_Problem description_.
In the lines from the one holding "Given: Click the Box solid tool" through the last line, inclusive, change every "Click" to "Select" and write those lines out again with nothing else altered. Leave the pictures out.

_Given records_.
====

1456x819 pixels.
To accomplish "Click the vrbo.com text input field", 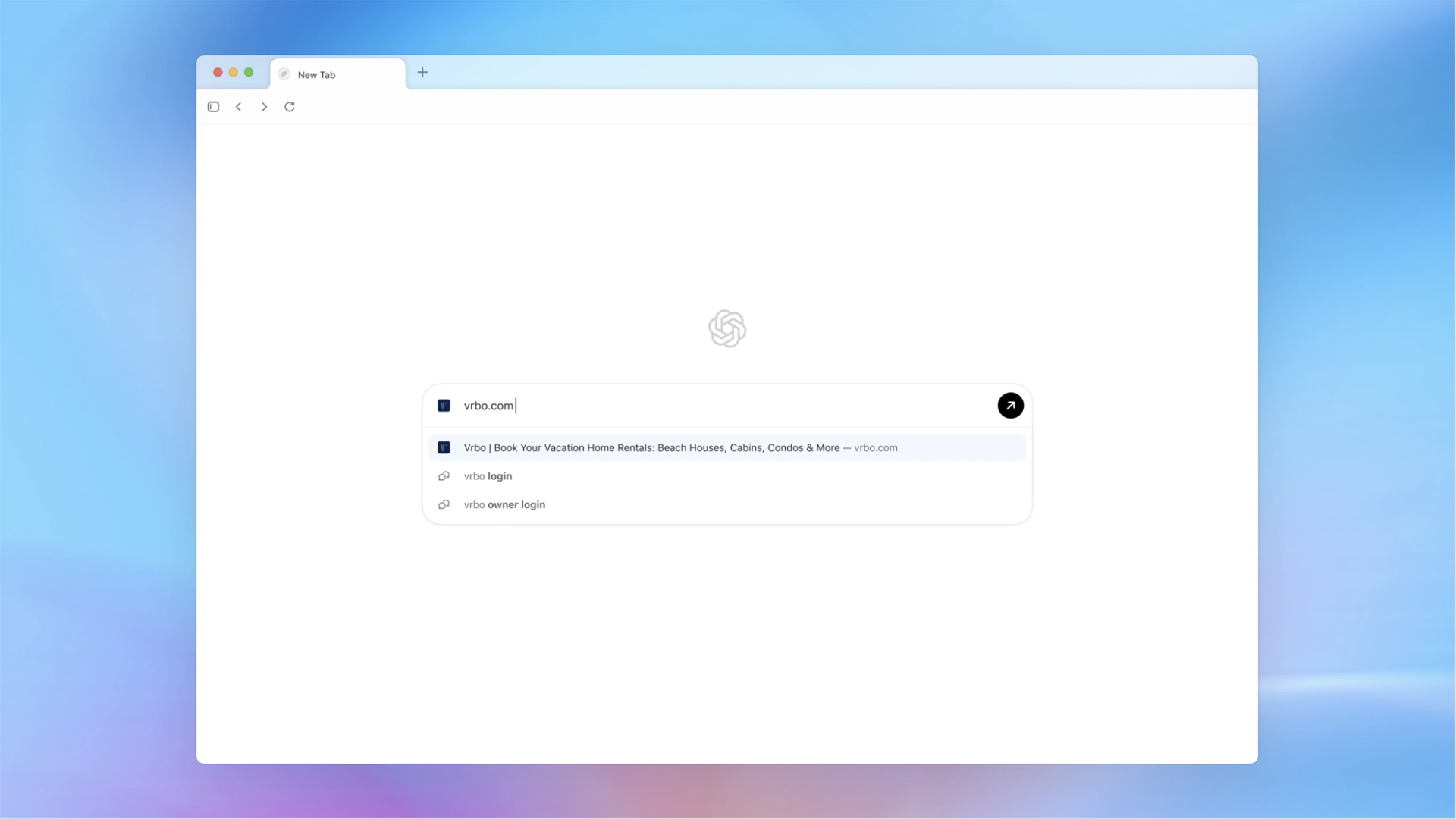I will point(720,406).
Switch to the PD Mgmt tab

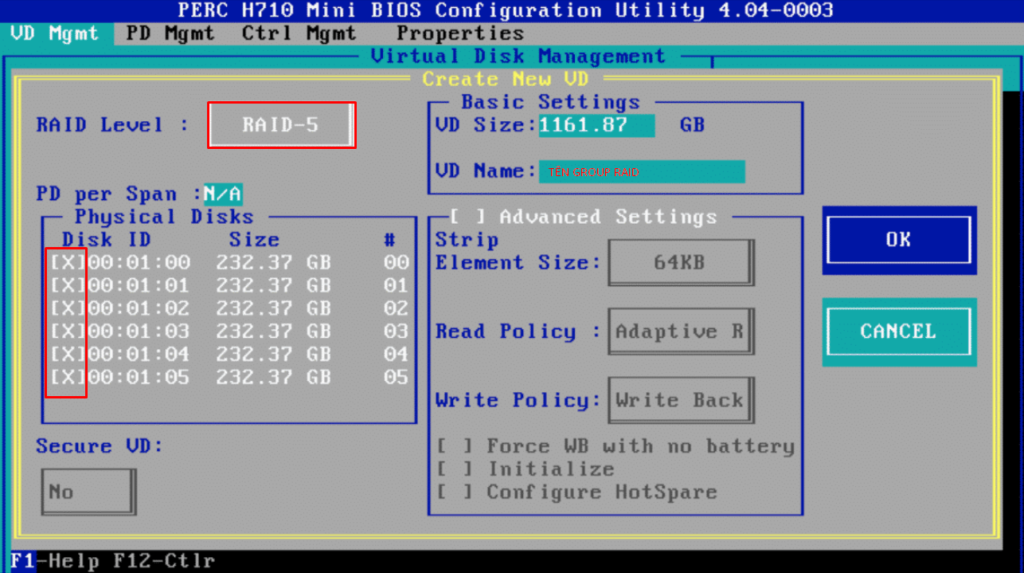[170, 33]
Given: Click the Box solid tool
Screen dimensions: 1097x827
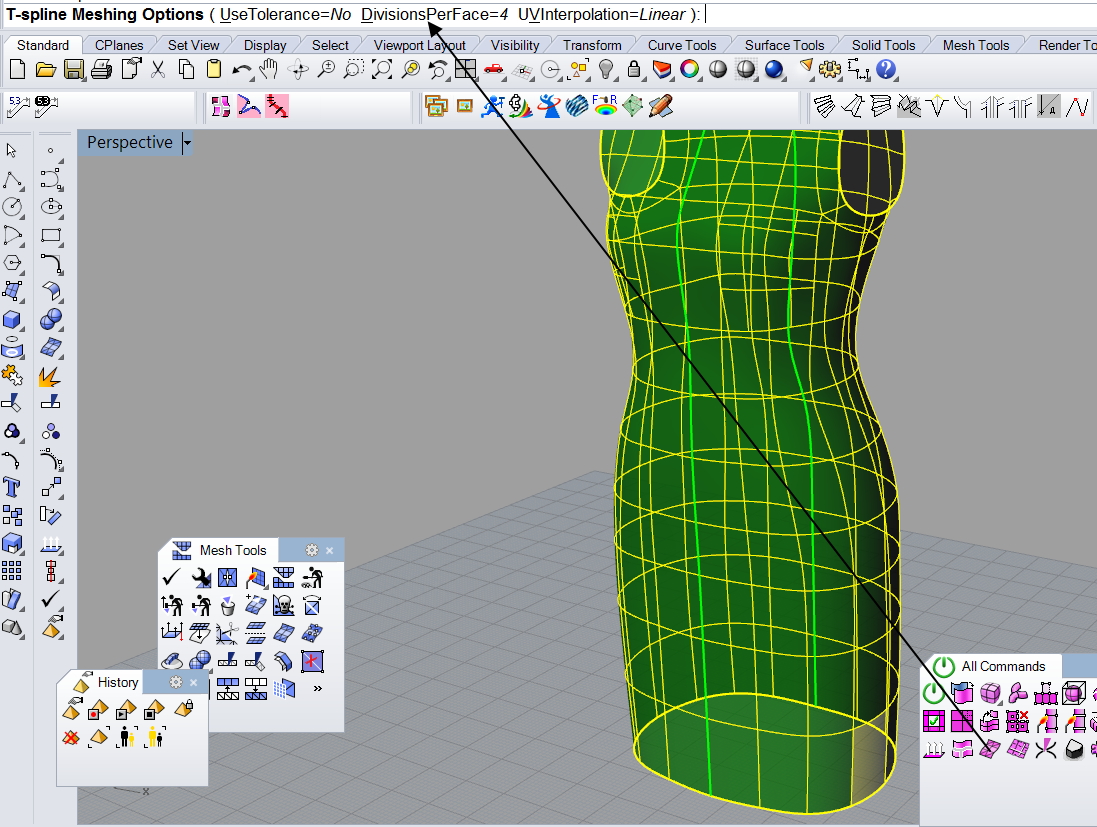Looking at the screenshot, I should [x=12, y=320].
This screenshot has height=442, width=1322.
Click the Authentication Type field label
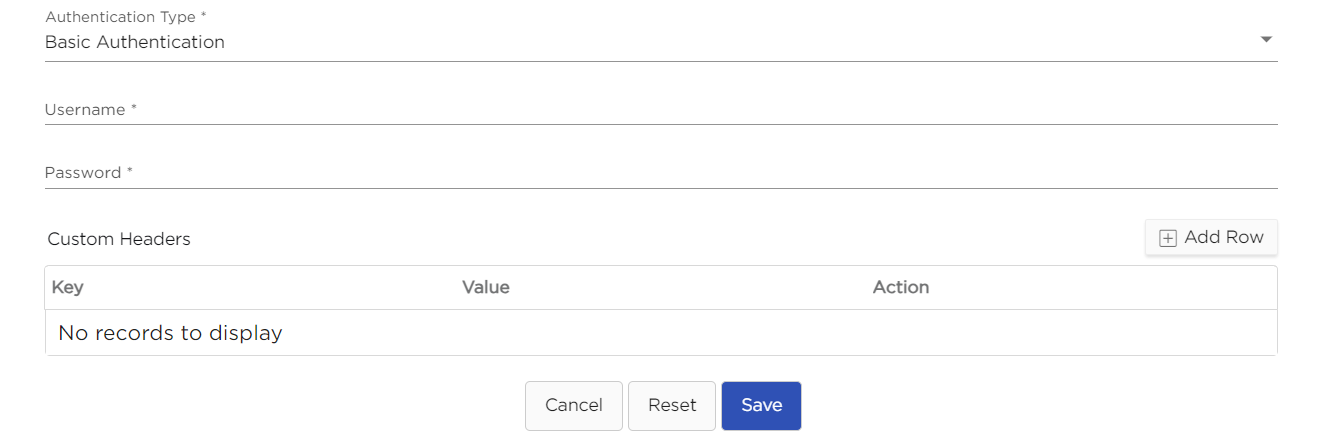[120, 17]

====

_Worked solution_.
Given: Select the Box solid tool
Screen dimensions: 1097x827
Looking at the screenshot, I should [x=12, y=320].
This screenshot has height=442, width=1322.
Select the Authentication Type field label
[120, 17]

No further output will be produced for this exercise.